Goal of the exercise: Return only these lines, exactly: the one containing "Obuka za porođajne edukatore (80, 2272)" and every line after it in the listing.

Material provided:
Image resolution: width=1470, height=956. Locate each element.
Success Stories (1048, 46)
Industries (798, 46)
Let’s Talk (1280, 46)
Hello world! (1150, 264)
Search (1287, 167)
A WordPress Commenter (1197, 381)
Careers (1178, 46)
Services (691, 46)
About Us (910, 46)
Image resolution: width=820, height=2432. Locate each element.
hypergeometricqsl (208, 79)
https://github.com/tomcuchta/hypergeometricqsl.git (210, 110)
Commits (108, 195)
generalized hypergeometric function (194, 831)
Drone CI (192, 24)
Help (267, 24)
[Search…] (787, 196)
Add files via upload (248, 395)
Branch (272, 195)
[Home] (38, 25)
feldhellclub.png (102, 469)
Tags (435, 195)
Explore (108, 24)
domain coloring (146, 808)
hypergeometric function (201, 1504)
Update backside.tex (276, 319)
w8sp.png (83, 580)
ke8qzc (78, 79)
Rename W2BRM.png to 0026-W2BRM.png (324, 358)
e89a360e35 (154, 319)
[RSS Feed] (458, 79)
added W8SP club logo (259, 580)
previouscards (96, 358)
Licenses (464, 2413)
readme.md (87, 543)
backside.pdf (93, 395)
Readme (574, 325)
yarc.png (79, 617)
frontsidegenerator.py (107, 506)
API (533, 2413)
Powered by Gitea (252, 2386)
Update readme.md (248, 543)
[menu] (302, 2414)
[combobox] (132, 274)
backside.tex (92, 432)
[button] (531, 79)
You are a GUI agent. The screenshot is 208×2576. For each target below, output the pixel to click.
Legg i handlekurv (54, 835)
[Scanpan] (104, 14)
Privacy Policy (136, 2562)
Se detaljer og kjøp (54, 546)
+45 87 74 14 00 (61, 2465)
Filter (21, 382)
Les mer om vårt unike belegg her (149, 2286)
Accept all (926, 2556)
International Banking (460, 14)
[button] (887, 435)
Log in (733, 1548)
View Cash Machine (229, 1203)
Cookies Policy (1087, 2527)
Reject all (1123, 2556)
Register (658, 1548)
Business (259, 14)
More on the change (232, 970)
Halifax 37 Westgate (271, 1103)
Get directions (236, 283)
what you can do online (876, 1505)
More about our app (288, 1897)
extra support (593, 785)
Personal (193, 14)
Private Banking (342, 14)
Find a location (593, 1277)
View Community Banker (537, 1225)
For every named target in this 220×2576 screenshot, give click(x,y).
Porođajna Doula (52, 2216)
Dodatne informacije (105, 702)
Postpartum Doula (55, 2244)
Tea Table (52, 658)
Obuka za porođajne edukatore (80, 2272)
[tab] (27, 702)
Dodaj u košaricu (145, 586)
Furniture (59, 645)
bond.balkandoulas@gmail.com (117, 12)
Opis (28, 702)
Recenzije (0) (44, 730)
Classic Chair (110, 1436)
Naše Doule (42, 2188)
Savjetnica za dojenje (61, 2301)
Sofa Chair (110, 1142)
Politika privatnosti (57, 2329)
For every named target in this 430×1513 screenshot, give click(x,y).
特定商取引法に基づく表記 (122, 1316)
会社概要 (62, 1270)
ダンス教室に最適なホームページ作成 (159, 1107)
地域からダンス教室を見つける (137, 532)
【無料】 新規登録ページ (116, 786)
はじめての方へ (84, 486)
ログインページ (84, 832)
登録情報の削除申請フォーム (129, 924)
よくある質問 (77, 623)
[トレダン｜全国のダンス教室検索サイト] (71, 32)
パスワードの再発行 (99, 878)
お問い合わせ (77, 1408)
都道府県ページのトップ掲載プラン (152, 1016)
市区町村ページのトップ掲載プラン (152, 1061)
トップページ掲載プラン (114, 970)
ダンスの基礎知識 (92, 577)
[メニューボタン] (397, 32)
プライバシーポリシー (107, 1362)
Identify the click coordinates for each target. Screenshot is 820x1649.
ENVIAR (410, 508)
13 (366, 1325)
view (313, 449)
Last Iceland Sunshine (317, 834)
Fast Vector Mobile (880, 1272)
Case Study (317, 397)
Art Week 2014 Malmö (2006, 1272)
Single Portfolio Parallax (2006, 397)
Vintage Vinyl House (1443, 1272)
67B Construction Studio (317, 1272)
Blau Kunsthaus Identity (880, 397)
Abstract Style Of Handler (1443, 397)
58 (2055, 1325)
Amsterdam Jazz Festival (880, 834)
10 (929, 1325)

Finished exercise:
Obuka za porođajne edukatore (80, 2272)
[tab] (27, 702)
Dodaj u košaricu (145, 586)
Furniture (59, 645)
bond.balkandoulas@gmail.com (117, 12)
Opis (28, 702)
Recenzije (0) (44, 730)
Classic Chair (110, 1436)
Naše Doule (42, 2188)
Savjetnica za dojenje (61, 2301)
Sofa Chair (110, 1142)
Politika privatnosti (57, 2329)
For every named target in this 430×1513 screenshot, give click(x,y).
特定商取引法に基づく表記 (122, 1316)
会社概要 (62, 1270)
ダンス教室に最適なホームページ作成 (159, 1107)
地域からダンス教室を見つける (137, 532)
【無料】 新規登録ページ (116, 786)
はじめての方へ (84, 486)
ログインページ (84, 832)
登録情報の削除申請フォーム (129, 924)
よくある質問 (77, 623)
[トレダン｜全国のダンス教室検索サイト] (71, 32)
パスワードの再発行 (99, 878)
お問い合わせ (77, 1408)
都道府県ページのトップ掲載プラン (152, 1016)
市区町村ページのトップ掲載プラン (152, 1061)
トップページ掲載プラン (114, 970)
ダンスの基礎知識 (92, 577)
[メニューボタン] (397, 32)
プライバシーポリシー (107, 1362)
Identify the click coordinates for each target. Screenshot is 820x1649.
ENVIAR (410, 508)
13 (366, 1325)
view (313, 449)
Last Iceland Sunshine (317, 834)
Fast Vector Mobile (880, 1272)
Case Study (317, 397)
Art Week 2014 Malmö (2006, 1272)
Single Portfolio Parallax (2006, 397)
Vintage Vinyl House (1443, 1272)
67B Construction Studio (317, 1272)
Blau Kunsthaus Identity (880, 397)
Abstract Style Of Handler (1443, 397)
58 (2055, 1325)
Amsterdam Jazz Festival (880, 834)
10 (929, 1325)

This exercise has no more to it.